Texto:
•••••

El mandamiento del amor
En el antiguo Israel el mandamiento fundamental del
amor a Dios estaba incluido en la oración que se rezaba diariamente: «El Señor
es nuestro Dios, el Señor es uno solo. Amarás al Señor, tu Dios, con todo tu
corazón, con toda tu alma y con todas tus fuerzas. Queden en tu corazón estos
mandamientos que te doy hoy. Se los repetirás a tus hijos y les hablarás
siempre de ellos, cuando estés en tu casa, cuando viajes, cuando te acuestes y
cuando te levantes» (Dt 6, 4-7)
El mandamiento del Deuteronomio no cambia en la
enseñanza de Jesús, que lo define «el mayor y el primer mandamiento», uniéndole
íntimamente el del amor al prójimo (cf. Mt 22, 4-40). Al volver a proponer ese
mandamiento con las mismas palabras del Antiguo Testamento, Jesús muestra que
en este punto la Revelación ya había alcanzado su cima.
Al mismo tiempo, precisamente en la persona de Jesús
el sentido de este mandamiento asume su plenitud. En efecto, en Él se realiza
la máxima intensidad del amor del hombre a Dios. Desde entonces en adelante
amar a Dios con todo el corazón, con toda el alma y con todas las fuerzas,
significa amar al Dios que se reveló en Cristo y amarlo participando del amor
mismo de Cristo, derramado en nosotros «por el Espíritu Santo, que nos ha sido
dado» (Rm 5, 5).
La caridad constituye la esencia del «mandamiento»

•••••

Material proporcionado:

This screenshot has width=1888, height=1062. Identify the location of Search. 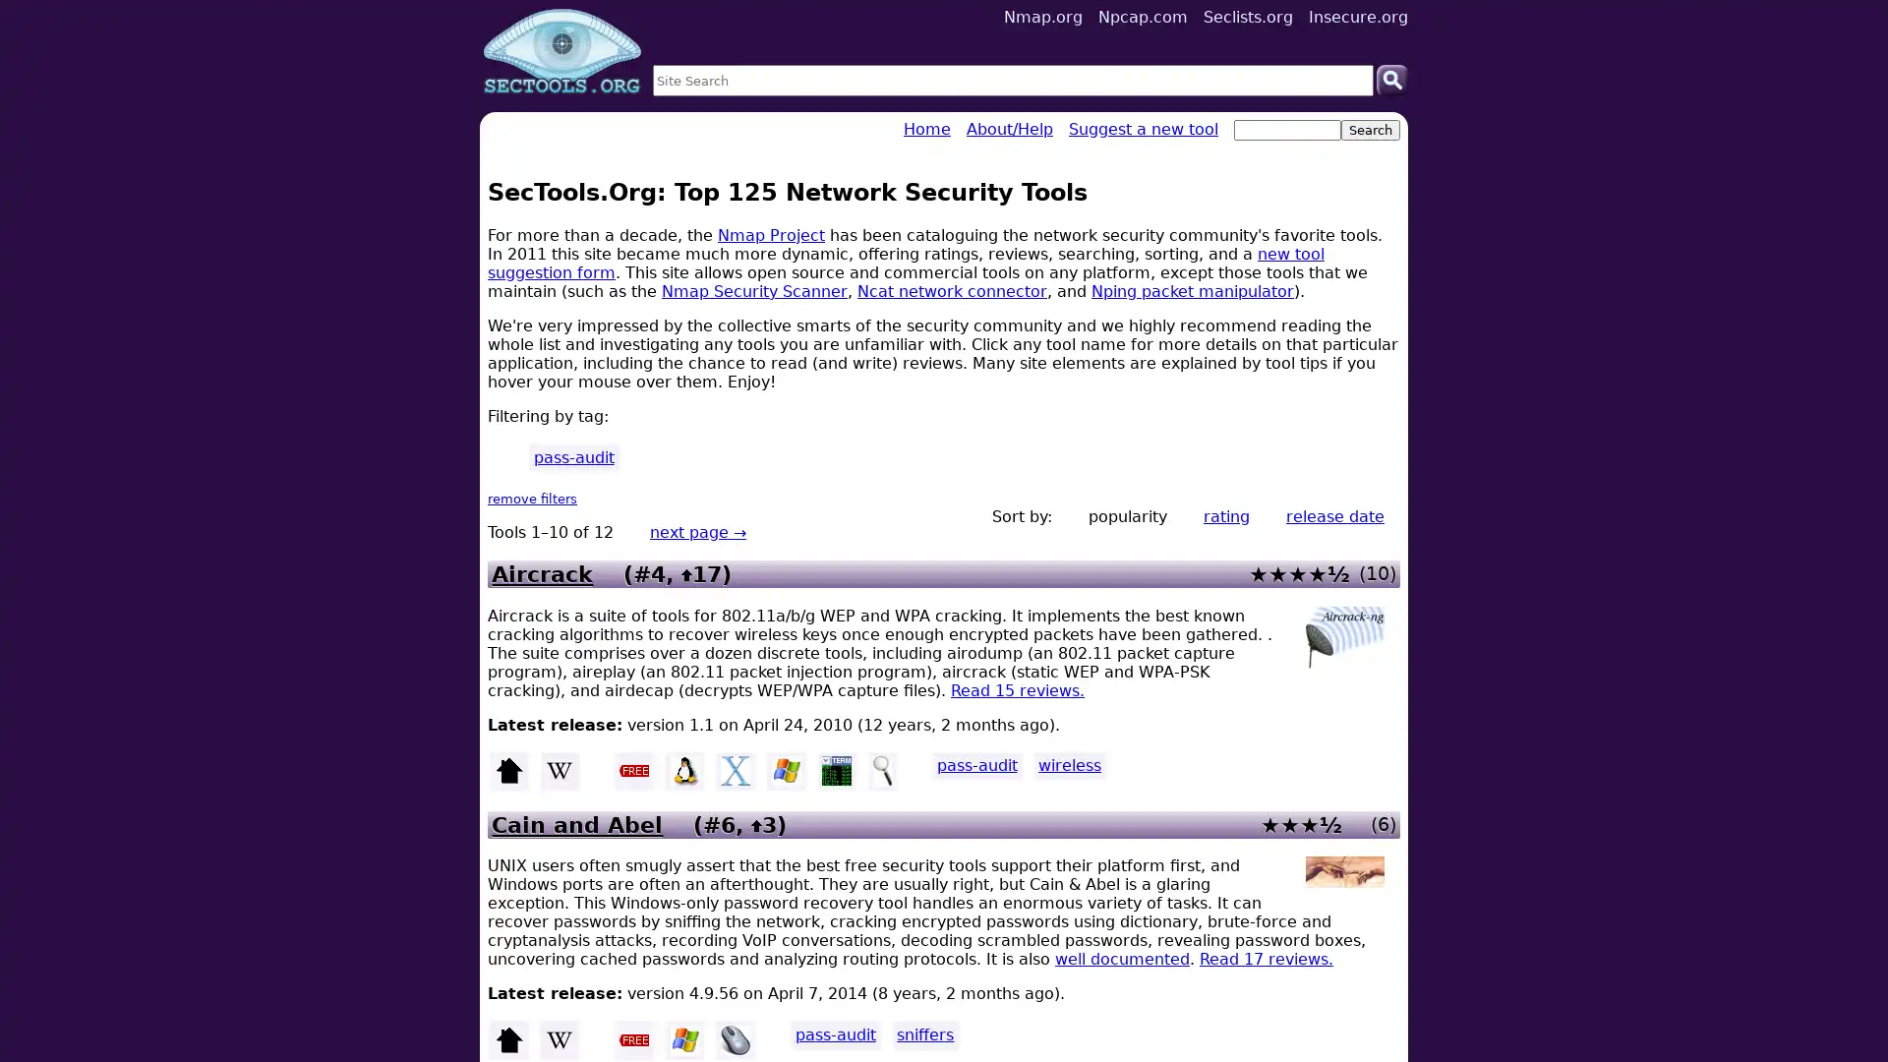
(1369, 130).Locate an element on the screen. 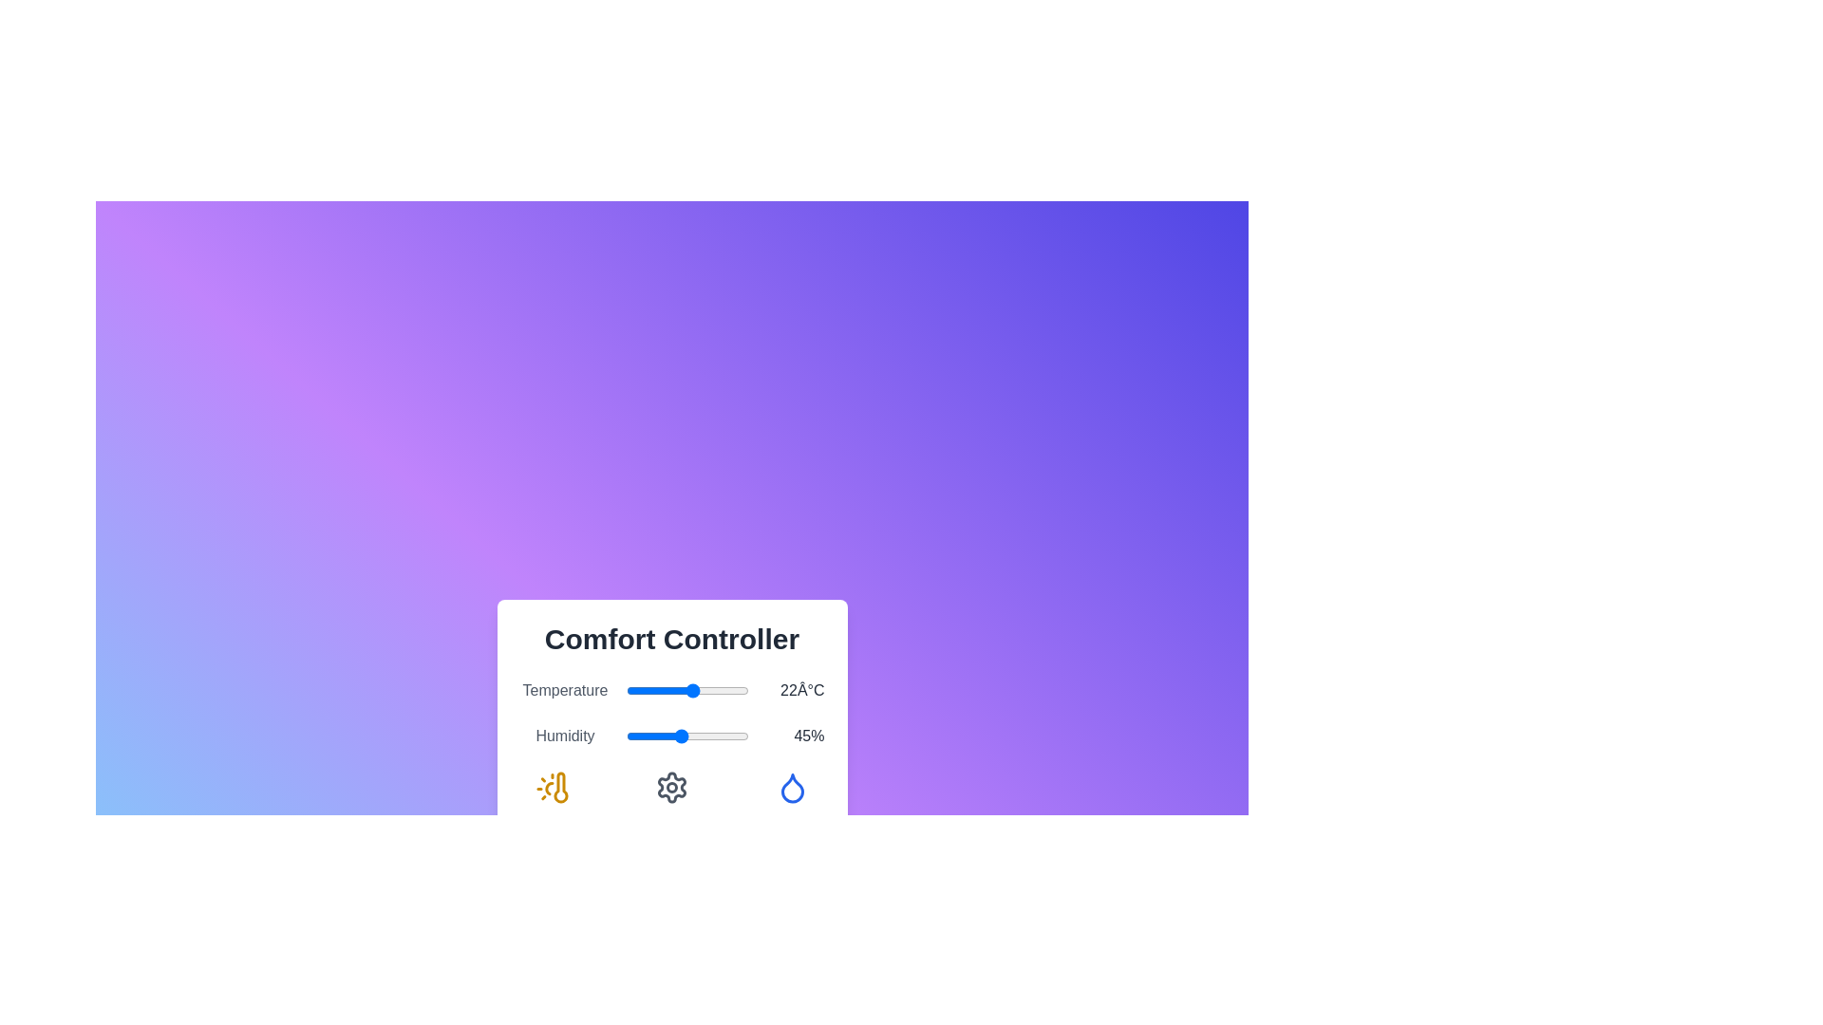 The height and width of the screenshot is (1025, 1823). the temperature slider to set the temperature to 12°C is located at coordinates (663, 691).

•••••

Consigna 1: Indica si cada afirmación concuerda con el texto sobre el mandamiento del amor y cita entre comillas las palabras del texto que lo deciden: (a) Jesús modifica el mandamiento del Deuteronomio. (b) En el antiguo Israel la oración que contenía el mandamiento se rezaba todos los días. (c) Jesús une al amor a Dios el amor al prójimo.
Consigna 2: Extrae sin cambios del texto sobre el mandamiento del amor el fragmento que va de «El mandamiento del amor» a «alcanzado su cima.».
Responde basándote únicamente en el texto.

Respuesta 1:
(a) No: «El mandamiento del Deuteronomio no cambia en la enseñanza de Jesús».
(b) Sí: «estaba incluido en la oración que se rezaba diariamente».
(c) Sí: «uniéndole íntimamente el del amor al prójimo».

Respuesta 2:
El mandamiento del amor
En el antiguo Israel el mandamiento fundamental del
amor a Dios estaba incluido en la oración que se rezaba diariamente: «El Señor
es nuestro Dios, el Señor es uno solo. Amarás al Señor, tu Dios, con todo tu
corazón, con toda tu alma y con todas tus fuerzas. Queden en tu corazón estos
mandamientos que te doy hoy. Se los repetirás a tus hijos y les hablarás
siempre de ellos, cuando estés en tu casa, cuando viajes, cuando te acuestes y
cuando te levantes» (Dt 6, 4-7)
El mandamiento del Deuteronomio no cambia en la
enseñanza de Jesús, que lo define «el mayor y el primer mandamiento», uniéndole
íntimamente el del amor al prójimo (cf. Mt 22, 4-40). Al volver a proponer ese
mandamiento con las mismas palabras del Antiguo Testamento, Jesús muestra que
en este punto la Revelación ya había alcanzado su cima.